(Records of locating words and elements)
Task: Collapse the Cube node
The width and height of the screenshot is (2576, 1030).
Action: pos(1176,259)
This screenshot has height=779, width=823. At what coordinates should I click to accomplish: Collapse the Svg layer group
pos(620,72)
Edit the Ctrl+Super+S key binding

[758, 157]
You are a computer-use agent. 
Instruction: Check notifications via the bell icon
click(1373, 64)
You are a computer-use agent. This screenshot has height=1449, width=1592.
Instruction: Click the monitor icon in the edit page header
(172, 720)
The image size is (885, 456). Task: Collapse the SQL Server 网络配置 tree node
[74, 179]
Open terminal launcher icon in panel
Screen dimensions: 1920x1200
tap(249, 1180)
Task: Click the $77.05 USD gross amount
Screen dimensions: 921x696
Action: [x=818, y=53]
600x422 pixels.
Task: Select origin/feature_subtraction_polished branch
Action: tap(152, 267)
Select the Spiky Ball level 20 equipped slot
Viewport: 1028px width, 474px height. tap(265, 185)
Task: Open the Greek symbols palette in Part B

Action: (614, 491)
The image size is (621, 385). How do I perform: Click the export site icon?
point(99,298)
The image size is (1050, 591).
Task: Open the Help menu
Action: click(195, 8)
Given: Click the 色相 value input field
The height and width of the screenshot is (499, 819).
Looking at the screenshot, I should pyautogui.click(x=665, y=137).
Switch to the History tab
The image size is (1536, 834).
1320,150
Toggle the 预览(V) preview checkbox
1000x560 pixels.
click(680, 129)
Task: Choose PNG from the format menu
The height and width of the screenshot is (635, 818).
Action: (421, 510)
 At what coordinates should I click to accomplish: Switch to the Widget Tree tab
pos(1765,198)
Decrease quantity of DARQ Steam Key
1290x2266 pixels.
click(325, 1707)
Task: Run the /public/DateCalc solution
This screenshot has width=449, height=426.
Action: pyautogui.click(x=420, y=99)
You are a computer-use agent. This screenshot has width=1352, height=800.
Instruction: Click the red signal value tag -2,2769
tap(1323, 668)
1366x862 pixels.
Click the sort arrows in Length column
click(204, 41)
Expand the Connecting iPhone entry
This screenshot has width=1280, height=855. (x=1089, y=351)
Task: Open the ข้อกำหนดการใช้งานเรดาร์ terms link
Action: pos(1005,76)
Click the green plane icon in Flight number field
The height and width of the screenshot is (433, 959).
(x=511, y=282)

◆ **Problem**
Can you return all of the records above, word for word and line for line?

◆ **Response below**
Task: Collapse the Cube node
The width and height of the screenshot is (2576, 1030).
Action: pos(1176,259)
This screenshot has height=779, width=823. At what coordinates should I click to accomplish: Collapse the Svg layer group
pos(620,72)
Edit the Ctrl+Super+S key binding

[758, 157]
You are a computer-use agent. 
Instruction: Check notifications via the bell icon
click(1373, 64)
You are a computer-use agent. This screenshot has height=1449, width=1592.
Instruction: Click the monitor icon in the edit page header
(172, 720)
The image size is (885, 456). Task: Collapse the SQL Server 网络配置 tree node
[74, 179]
Open terminal launcher icon in panel
Screen dimensions: 1920x1200
tap(249, 1180)
Task: Click the $77.05 USD gross amount
Screen dimensions: 921x696
Action: [x=818, y=53]
600x422 pixels.
Task: Select origin/feature_subtraction_polished branch
Action: tap(152, 267)
Select the Spiky Ball level 20 equipped slot
Viewport: 1028px width, 474px height. tap(265, 185)
Task: Open the Greek symbols palette in Part B

Action: (614, 491)
The image size is (621, 385). How do I perform: Click the export site icon?
point(99,298)
The image size is (1050, 591).
Task: Open the Help menu
Action: click(195, 8)
Given: Click the 色相 value input field
The height and width of the screenshot is (499, 819).
Looking at the screenshot, I should pyautogui.click(x=665, y=137).
Switch to the History tab
The image size is (1536, 834).
1320,150
Toggle the 预览(V) preview checkbox
1000x560 pixels.
click(680, 129)
Task: Choose PNG from the format menu
The height and width of the screenshot is (635, 818).
Action: (421, 510)
 At what coordinates should I click to accomplish: Switch to the Widget Tree tab
pos(1765,198)
Decrease quantity of DARQ Steam Key
1290x2266 pixels.
click(325, 1707)
Task: Run the /public/DateCalc solution
This screenshot has width=449, height=426.
Action: pyautogui.click(x=420, y=99)
You are a computer-use agent. This screenshot has width=1352, height=800.
Instruction: Click the red signal value tag -2,2769
tap(1323, 668)
1366x862 pixels.
Click the sort arrows in Length column
click(204, 41)
Expand the Connecting iPhone entry
This screenshot has width=1280, height=855. (x=1089, y=351)
Task: Open the ข้อกำหนดการใช้งานเรดาร์ terms link
Action: pos(1005,76)
Click the green plane icon in Flight number field
The height and width of the screenshot is (433, 959).
(x=511, y=282)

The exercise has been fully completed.